Оксанкин образ, воспоминания о вкусе ее губ, ее языке, ее теле, о ней – все это здорово мне помогает. Помогает хорошенько щупать Джесси, тискать ее выпуклости, дырявить ее горло языком, сосаться с ней именно так, такими движениями и с почти такими же ощущениями, с какими сосался с Оксанкой. Просто надо внушать себе, что это Оксанка. И я внушаю. И внушаю. И внушаю.
Все видишь, девочка? Хорошо тебе видно? На, посмотри еще. Все видишь и вспоминаешь все? А вот и хорошо.
Я не люб-лю-у тебя. Те-бя-я-не-люб-лю-у... люб-лю-у... люб-лю-у... – у меня в башке истерически рыдает Самойлов, и пьяное эхо, пиная, подбрасывает его люб-лю-у, а оно, то и дело подскакивая на очередной волне, плавает какое-то время в моих ушах с завывающим барахтаньем.

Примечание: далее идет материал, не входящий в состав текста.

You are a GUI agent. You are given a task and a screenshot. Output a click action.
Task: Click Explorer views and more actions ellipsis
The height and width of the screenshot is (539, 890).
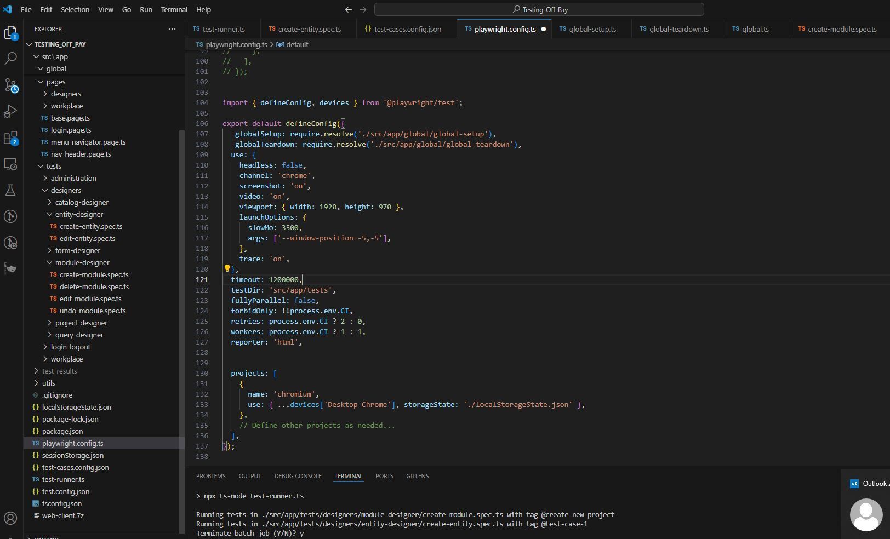[x=172, y=29]
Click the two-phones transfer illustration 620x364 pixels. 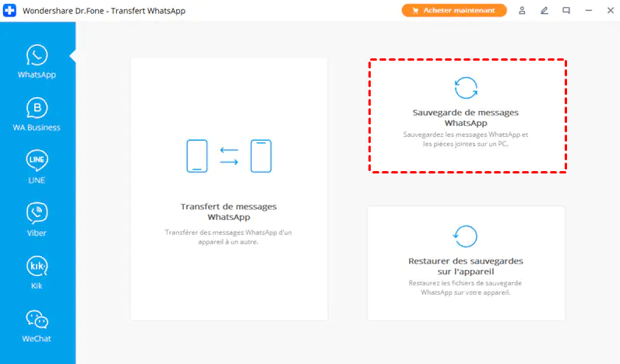(x=228, y=156)
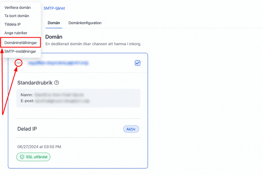Open the three-dot domain options menu
The width and height of the screenshot is (263, 175).
(18, 63)
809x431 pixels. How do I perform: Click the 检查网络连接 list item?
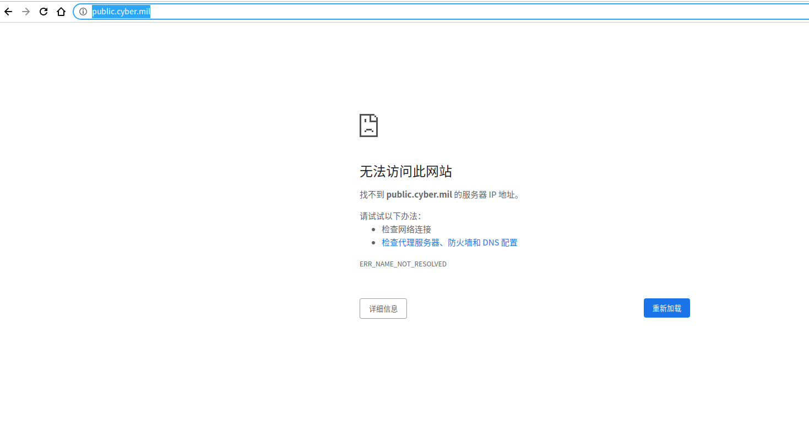tap(406, 229)
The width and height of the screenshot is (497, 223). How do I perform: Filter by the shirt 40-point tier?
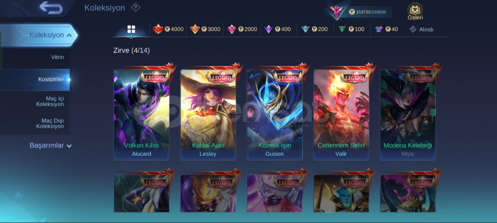pos(386,29)
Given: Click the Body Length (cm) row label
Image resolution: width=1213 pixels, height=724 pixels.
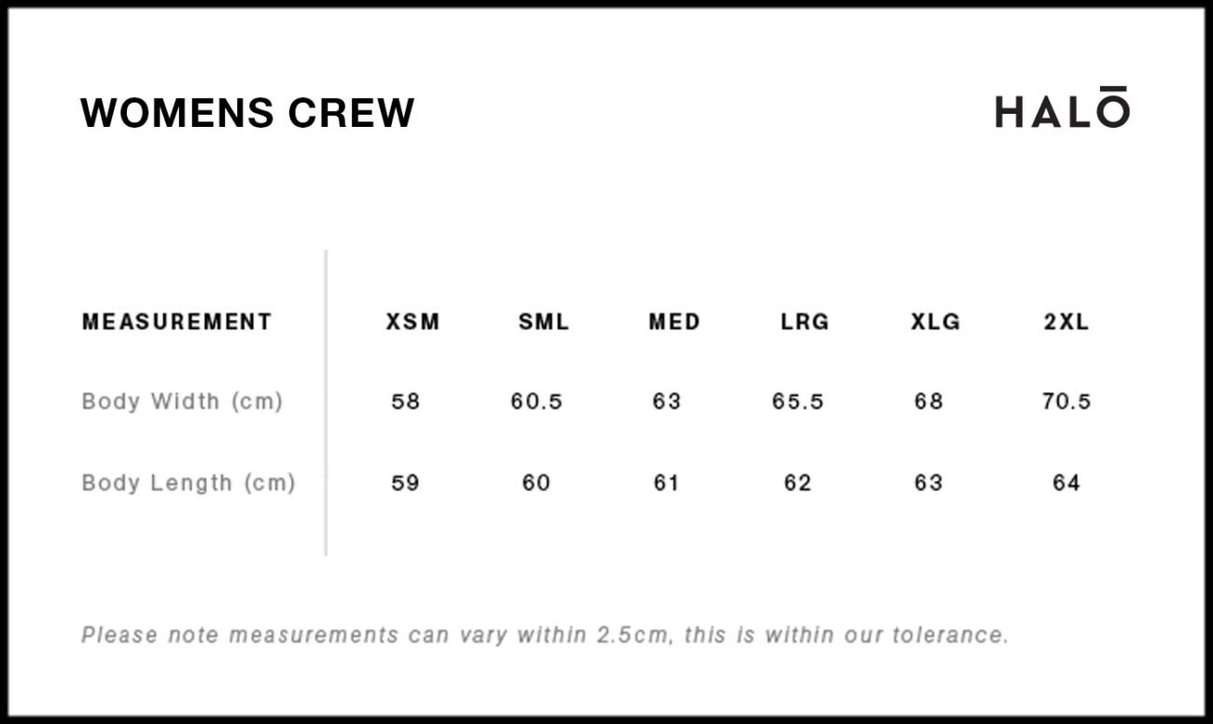Looking at the screenshot, I should [188, 482].
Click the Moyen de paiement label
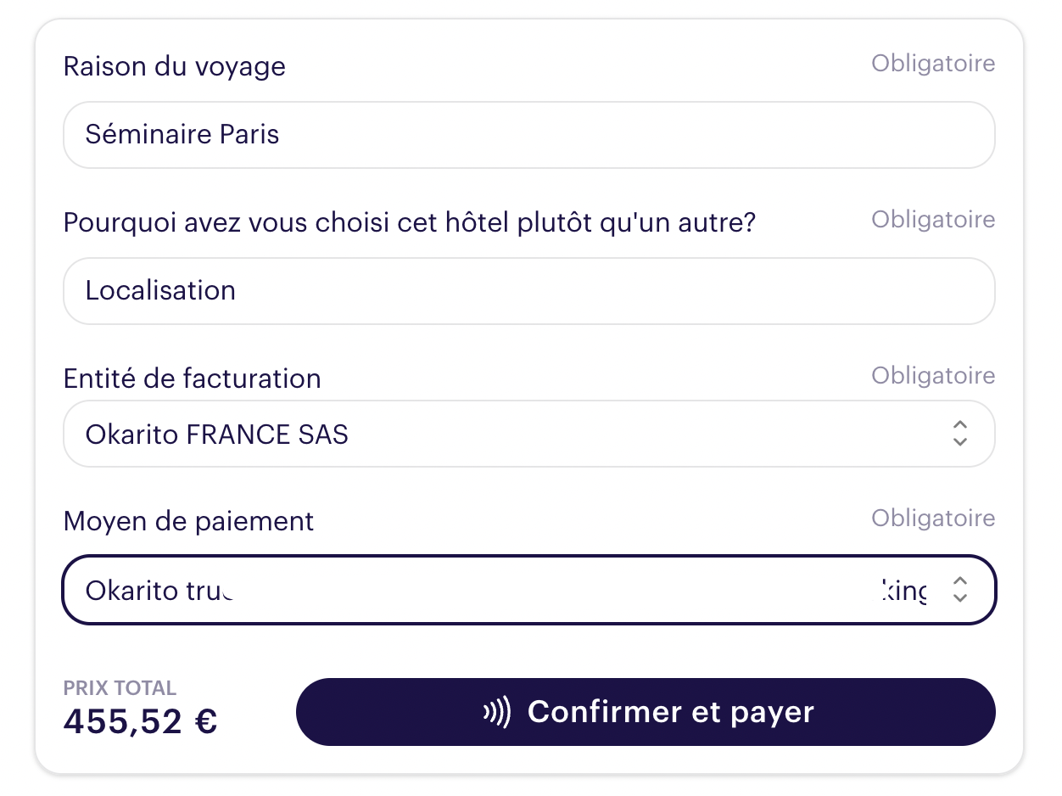 (188, 521)
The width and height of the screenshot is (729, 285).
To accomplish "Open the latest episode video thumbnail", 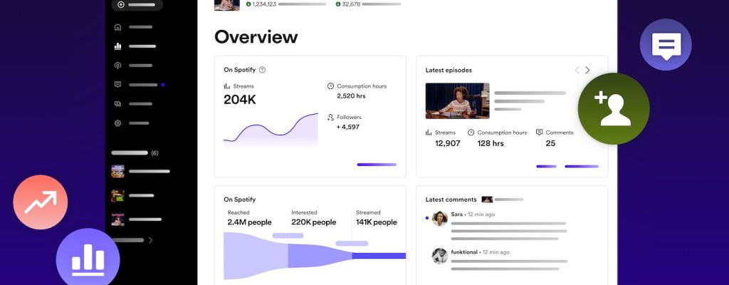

И вот еще в чем прикол: мне вставляет от всего этого. Меня возбуждает – не телка, которую сейчас облизываю на ее глазах, нет, это – так, пластика, механика. Вспомогательный материал. Как ни странно, колоссальная работа происходит у меня в голове и то, что там происходит, творит со мной премилые вещицы: у меня неимоверный стояк. Меня возбуждают ее ревность, ее боль, ее страдание, которые, тешу себя надеждой, испытывает она сейчас.
Слышу вдруг какое-то пыхтение – это Джесси уже задыхается у меня в руках, а я, не стесняясь ничего и никого, сжимаю сквозь одежду ее грудь и сую руку ей под платье. Даже для нее, такой раскрепощенной и разогревшейся, это – ту мач.
Она со смехом отстраняется: «Не здесь же». «Еще», - требую я также со смехом, бросив предательский взгляд вбок. Воображаю, как накрыло от этого Оксанку. Пытаюсь удостовериться в этом еще раз, но теперь Джесси будто что-то улавливает. А вот это уже не к чему. Прежде чем она в состоянии вычислить, я жадно толкаю ее внутрь. Боком вижу, как Оксанка, медленно развернувшись, трогается с места. Все, харэ. Занавес.
Мы еще целуемся в лифте, вернее, это Джесси меня целует. Теперь, когда Оксанка не смотрит, у меня как-то пропадает охота целовать эту.